さすがに午前午後で2度のダンジョン探索は疲労を溜めてしまったらしい。
普段よりも少し寝坊してしまった。
「おはようございます」
今朝はカゲヤが朝食の支度をしていた。
「おはよう。今日はエクスナじゃないんだね」
「……まだ眠っております。モカに3度ほど起床を促してもらいましたが徒労に終わりました」
「あはは……、まあ昨日ので疲れたんでしょ」
エクスナは瞬発力特化型だからなあ。
そのエクスナも私が朝食を済ませて洞窟の入口あたりを確認などしているうちにふらふらと起き出し、各自が出発の準備に取り掛かり始めた。
そして、
「4名、接近中」
シュラノがそんな発言をした。
カゲヤが眉をひそめる。
「この場所に、ですか……。エクスナ、フシュガルは討伐依頼など出されていましたか?」
「いいえ、巣食っているから近寄らないほうがいい、と警戒されていただけです。もともとがあまり立ち寄る場所でもなかったそうで」
「我々がここへ向かうという情報は?」
「うーん、行くとは言ってなかったですが、地図で詳しい場所を聞いたので、そう推測された可能性は高いです」
「なるほど……、イオリ様、おそらく我々を探している者たちかと思われますが、いかが致しましょう」
いかが致しましょう。
正直、判断を丸投げしたいところではあるけれど、リーダーとしてそれはどうかという理性が働く。
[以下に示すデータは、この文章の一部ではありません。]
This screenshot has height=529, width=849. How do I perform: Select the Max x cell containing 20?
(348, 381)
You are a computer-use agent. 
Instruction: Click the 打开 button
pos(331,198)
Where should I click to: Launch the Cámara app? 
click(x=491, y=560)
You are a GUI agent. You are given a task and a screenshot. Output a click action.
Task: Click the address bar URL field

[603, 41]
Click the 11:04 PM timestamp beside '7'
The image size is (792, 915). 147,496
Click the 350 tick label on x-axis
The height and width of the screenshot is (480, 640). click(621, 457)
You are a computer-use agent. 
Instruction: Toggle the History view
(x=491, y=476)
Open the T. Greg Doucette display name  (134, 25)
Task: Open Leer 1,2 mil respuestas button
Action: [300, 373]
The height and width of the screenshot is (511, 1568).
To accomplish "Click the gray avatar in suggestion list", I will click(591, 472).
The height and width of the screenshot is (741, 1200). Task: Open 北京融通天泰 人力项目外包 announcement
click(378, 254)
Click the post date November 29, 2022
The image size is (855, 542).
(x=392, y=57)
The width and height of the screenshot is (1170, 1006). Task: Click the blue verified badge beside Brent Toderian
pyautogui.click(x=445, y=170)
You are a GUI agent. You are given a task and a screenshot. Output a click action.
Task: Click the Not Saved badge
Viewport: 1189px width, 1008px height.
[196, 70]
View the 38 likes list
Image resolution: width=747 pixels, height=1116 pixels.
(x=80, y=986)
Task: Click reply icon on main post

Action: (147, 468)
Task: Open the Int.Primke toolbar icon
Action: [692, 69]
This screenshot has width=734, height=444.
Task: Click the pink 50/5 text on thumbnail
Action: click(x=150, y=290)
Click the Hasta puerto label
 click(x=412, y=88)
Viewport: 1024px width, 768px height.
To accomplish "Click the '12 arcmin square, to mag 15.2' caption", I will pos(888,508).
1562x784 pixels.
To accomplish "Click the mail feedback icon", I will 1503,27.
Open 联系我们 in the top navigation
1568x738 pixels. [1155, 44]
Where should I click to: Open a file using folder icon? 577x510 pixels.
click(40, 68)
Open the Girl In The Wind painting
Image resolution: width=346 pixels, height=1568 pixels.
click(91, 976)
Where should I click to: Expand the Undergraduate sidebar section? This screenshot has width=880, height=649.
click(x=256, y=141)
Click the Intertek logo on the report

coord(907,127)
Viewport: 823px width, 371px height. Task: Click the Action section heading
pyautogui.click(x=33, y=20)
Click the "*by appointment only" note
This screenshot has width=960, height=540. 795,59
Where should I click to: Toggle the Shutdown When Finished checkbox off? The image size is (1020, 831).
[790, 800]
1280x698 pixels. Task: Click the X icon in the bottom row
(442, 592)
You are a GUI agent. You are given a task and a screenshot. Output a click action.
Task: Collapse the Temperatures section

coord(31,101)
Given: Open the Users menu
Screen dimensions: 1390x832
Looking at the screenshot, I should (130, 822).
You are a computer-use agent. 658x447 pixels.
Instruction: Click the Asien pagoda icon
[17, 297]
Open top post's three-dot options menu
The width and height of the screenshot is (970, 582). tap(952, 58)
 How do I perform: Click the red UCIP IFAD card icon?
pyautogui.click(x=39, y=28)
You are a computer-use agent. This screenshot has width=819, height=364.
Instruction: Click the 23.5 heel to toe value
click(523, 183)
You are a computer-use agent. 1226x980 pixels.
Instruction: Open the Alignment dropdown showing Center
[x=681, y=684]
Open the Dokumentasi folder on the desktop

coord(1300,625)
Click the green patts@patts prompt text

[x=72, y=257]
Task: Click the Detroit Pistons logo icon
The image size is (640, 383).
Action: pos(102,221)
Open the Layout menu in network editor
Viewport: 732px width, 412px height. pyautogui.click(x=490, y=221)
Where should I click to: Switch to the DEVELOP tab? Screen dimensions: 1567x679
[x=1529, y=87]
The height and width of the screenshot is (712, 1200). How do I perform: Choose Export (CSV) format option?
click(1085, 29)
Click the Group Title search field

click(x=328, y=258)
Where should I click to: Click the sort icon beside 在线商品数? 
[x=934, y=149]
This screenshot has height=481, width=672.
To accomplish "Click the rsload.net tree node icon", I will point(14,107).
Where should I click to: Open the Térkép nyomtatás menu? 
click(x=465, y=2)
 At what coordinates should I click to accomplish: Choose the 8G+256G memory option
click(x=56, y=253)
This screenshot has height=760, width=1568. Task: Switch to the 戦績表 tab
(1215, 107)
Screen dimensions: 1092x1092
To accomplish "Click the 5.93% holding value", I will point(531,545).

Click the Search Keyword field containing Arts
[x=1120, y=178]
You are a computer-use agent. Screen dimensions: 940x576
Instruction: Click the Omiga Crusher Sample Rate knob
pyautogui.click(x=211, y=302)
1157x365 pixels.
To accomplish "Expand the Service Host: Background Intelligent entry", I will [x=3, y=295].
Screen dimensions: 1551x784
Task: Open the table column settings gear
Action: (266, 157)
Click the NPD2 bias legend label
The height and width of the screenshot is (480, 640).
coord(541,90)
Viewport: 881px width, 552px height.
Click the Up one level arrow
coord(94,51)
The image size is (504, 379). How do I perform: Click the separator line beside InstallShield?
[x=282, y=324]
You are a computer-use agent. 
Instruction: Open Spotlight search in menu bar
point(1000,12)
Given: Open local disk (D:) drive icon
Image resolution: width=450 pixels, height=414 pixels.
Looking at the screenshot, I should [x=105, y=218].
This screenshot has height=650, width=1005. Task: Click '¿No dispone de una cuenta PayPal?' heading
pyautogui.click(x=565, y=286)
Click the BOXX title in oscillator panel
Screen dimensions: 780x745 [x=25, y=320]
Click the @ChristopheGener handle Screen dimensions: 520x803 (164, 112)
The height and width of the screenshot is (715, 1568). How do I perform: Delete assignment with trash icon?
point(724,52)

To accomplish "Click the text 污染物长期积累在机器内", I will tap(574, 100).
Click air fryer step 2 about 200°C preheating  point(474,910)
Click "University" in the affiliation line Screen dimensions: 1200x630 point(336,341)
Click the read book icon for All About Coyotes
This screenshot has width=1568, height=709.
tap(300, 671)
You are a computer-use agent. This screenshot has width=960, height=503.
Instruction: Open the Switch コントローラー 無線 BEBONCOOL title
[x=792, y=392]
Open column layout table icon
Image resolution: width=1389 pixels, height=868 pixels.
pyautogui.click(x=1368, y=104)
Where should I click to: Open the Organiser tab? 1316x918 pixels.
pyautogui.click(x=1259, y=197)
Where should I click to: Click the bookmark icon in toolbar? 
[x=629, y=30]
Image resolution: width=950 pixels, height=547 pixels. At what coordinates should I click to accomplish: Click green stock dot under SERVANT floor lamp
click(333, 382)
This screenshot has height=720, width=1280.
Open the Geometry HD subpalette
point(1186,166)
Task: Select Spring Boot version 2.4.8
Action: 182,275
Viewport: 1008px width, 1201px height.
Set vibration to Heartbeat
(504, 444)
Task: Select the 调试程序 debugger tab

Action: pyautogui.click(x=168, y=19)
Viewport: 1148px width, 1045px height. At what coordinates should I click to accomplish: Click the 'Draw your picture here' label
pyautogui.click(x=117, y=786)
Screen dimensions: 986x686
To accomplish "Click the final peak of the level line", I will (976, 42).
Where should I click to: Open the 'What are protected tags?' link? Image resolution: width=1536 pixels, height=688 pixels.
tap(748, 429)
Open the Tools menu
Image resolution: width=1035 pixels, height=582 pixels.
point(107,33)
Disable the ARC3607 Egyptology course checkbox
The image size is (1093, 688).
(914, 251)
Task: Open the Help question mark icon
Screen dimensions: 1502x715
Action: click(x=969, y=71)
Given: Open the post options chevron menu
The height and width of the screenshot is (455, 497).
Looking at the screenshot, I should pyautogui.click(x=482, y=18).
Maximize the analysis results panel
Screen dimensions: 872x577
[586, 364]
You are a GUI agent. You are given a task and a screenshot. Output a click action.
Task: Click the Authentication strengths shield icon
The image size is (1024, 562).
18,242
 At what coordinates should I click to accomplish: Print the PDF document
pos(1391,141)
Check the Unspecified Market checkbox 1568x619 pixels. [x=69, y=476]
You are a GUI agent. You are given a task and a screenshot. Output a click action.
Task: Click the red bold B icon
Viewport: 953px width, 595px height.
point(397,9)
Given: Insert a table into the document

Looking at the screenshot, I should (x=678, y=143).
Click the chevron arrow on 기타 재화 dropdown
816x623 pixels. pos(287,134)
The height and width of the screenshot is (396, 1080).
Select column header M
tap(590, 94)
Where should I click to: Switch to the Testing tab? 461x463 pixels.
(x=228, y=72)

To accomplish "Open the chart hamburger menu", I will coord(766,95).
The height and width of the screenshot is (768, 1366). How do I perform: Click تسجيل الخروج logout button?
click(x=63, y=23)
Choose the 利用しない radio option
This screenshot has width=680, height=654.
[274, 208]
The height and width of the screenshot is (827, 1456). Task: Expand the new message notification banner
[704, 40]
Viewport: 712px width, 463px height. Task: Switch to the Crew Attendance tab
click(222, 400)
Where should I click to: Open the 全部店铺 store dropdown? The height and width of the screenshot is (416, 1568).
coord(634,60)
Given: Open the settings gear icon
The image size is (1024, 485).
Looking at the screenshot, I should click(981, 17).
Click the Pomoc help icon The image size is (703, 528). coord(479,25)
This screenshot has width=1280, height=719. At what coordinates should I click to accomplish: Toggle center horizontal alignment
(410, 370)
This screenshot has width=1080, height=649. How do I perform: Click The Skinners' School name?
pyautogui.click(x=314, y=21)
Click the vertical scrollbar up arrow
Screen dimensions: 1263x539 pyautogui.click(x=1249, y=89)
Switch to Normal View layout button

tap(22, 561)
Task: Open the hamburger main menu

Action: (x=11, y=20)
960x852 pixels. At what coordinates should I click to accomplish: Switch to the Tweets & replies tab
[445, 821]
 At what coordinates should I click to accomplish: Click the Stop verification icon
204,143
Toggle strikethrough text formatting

「そうだね、こっちの方が多勢だし、ひとまず待ち構えようか。フリューネたちはいったん馬車に隠れたほうがいい?」
「いえ、コルイ軍事基地からの捜索隊という可能性もありますし、私の身分がお役に立てるかもしれません」
ちなみに私はまだラーナルト王族の仮面を被るには合格基準を満たしておりません。
フリューネ先生、マジ厳しいんだもん。
結局、荷造りをさっさと済ませ、洞窟の手前にある広場で適当に位置をばらけつつ全員で相手を待つことになった。
やがて姿を表したのは、
百戦錬磨といった風情の、壮年の男性。
同じく歴戦を伺わせる妙齢の女性。
中学生ぐらいに見える男の子。
そして、
「おお、見つけた! お前たちが『鉄腕女と鉄面男』か!? どいつがどっちだ?」
声の大きな、腕白小僧がそのまま大きくなったような印象の若い男性だった。
――ていうか、今のあだ名は?
あ、リョウバやエクスナやみんなこっち見てる! ひどい!
「スタン、頼むから少し黙っていろ」
壮年の男性が疲れたような声を出す。彼は左腕の肘から先を失っていた。顔にもいくつか傷跡があるし、いかにも修羅場をくぐり抜けてきたといった感じである。
……この人、見覚えがあるような?
「ああ? 俺様に指図するなと――」
また大声を上げかけた男の人の口を、金髪の女性が塞ぎつつ後ろに引き下げる。
……すごい、通常なら『私』に脳内変換されるはずのこの世界の一人称が、強制的に『俺様』になったよ。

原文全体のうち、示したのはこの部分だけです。